__WORK TO COMPLETE__. Please print the rows exactly as they are, from the line containing "Where should I click to: Click" through the line containing "coord(828,16)", including both of those lines.

__DATASET CONTENT__.
-- BEGIN --

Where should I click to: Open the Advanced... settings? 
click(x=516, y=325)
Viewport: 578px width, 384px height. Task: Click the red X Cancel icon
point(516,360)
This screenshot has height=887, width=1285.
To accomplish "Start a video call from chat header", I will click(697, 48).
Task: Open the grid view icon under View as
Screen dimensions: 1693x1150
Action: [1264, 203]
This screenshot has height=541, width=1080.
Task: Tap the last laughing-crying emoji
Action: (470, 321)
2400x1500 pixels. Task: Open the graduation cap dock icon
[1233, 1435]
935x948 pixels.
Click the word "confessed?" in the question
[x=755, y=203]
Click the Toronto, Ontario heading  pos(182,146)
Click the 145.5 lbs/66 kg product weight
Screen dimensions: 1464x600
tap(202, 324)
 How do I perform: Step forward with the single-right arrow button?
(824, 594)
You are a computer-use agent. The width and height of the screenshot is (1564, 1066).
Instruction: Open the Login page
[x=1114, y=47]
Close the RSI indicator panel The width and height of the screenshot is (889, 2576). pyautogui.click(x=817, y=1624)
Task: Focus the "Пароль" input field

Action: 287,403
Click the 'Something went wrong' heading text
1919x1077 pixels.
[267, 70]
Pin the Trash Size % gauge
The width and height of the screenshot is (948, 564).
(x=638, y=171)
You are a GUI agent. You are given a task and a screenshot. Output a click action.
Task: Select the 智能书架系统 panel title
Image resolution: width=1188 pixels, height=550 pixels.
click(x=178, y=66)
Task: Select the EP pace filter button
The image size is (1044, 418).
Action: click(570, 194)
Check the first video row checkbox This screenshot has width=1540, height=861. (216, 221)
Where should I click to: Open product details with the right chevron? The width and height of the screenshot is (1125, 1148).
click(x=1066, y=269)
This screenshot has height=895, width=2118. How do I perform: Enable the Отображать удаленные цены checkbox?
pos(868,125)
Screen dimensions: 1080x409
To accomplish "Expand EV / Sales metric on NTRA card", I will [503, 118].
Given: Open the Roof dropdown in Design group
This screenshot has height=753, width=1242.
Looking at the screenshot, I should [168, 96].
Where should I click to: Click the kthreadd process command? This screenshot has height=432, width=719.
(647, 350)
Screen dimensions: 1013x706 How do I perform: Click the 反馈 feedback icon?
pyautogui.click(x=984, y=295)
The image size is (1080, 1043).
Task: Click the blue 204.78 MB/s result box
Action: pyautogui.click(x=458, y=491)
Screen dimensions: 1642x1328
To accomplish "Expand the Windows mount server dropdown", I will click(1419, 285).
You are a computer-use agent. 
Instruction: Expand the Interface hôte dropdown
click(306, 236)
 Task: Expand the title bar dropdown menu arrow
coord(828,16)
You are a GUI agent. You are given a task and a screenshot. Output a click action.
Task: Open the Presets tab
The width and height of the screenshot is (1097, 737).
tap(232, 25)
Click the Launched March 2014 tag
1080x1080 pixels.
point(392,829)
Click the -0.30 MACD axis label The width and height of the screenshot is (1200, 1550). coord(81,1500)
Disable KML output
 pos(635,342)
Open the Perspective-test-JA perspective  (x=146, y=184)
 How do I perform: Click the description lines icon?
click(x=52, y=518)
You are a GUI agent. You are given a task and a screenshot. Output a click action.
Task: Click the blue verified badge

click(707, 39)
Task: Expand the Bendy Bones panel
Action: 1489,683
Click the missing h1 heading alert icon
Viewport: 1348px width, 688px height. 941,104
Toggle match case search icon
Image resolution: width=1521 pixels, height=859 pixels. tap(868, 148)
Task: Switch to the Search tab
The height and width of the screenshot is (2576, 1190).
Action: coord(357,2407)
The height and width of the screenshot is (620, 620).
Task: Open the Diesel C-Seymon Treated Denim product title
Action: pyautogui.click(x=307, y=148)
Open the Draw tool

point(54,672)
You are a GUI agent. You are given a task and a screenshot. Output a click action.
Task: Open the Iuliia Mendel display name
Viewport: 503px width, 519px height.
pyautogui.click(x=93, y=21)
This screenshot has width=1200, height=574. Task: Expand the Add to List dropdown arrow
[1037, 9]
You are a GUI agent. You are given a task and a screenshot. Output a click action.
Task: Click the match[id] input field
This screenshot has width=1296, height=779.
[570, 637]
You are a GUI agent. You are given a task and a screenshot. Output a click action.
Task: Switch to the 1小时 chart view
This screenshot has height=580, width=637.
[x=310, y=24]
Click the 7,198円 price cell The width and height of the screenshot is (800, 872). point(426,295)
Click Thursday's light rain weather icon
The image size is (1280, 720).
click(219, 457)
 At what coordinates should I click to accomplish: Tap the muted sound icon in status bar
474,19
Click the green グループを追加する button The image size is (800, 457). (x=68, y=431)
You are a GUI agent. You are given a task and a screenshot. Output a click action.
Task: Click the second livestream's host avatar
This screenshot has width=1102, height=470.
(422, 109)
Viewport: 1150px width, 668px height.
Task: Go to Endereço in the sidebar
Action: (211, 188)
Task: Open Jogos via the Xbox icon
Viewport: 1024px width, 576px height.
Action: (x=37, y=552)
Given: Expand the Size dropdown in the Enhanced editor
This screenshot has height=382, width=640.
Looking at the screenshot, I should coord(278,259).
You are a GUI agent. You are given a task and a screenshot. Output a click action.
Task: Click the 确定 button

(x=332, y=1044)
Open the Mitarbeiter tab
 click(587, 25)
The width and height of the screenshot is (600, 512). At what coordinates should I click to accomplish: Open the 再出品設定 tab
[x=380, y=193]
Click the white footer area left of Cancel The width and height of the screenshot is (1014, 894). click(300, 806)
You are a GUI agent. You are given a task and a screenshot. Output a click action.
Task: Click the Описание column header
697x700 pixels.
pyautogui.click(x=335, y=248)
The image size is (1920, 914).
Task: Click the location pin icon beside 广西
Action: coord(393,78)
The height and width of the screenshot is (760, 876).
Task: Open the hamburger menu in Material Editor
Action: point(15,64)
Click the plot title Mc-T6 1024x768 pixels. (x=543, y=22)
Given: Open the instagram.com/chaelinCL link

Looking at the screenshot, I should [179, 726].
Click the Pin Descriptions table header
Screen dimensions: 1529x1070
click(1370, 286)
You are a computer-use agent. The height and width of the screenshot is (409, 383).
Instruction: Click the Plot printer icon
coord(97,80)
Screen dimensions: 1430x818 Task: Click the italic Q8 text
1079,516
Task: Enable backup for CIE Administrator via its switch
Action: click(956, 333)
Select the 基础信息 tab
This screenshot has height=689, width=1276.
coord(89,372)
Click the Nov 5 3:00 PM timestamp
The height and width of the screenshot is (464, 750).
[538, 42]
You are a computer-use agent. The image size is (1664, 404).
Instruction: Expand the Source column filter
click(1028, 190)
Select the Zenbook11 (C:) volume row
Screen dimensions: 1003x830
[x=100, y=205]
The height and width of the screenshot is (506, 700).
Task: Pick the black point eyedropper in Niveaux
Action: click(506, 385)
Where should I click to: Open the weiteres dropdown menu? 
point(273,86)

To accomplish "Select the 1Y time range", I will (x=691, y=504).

-- END --

__FULL SOLUTION__.
Where should I click to: Click the kthreadd process command? This screenshot has height=432, width=719.
(647, 350)
Screen dimensions: 1013x706 How do I perform: Click the 反馈 feedback icon?
pyautogui.click(x=984, y=295)
The image size is (1080, 1043).
Task: Click the blue 204.78 MB/s result box
Action: pyautogui.click(x=458, y=491)
Screen dimensions: 1642x1328
To accomplish "Expand the Windows mount server dropdown", I will click(1419, 285).
You are a computer-use agent. 
Instruction: Expand the Interface hôte dropdown
click(306, 236)
 Task: Expand the title bar dropdown menu arrow
coord(828,16)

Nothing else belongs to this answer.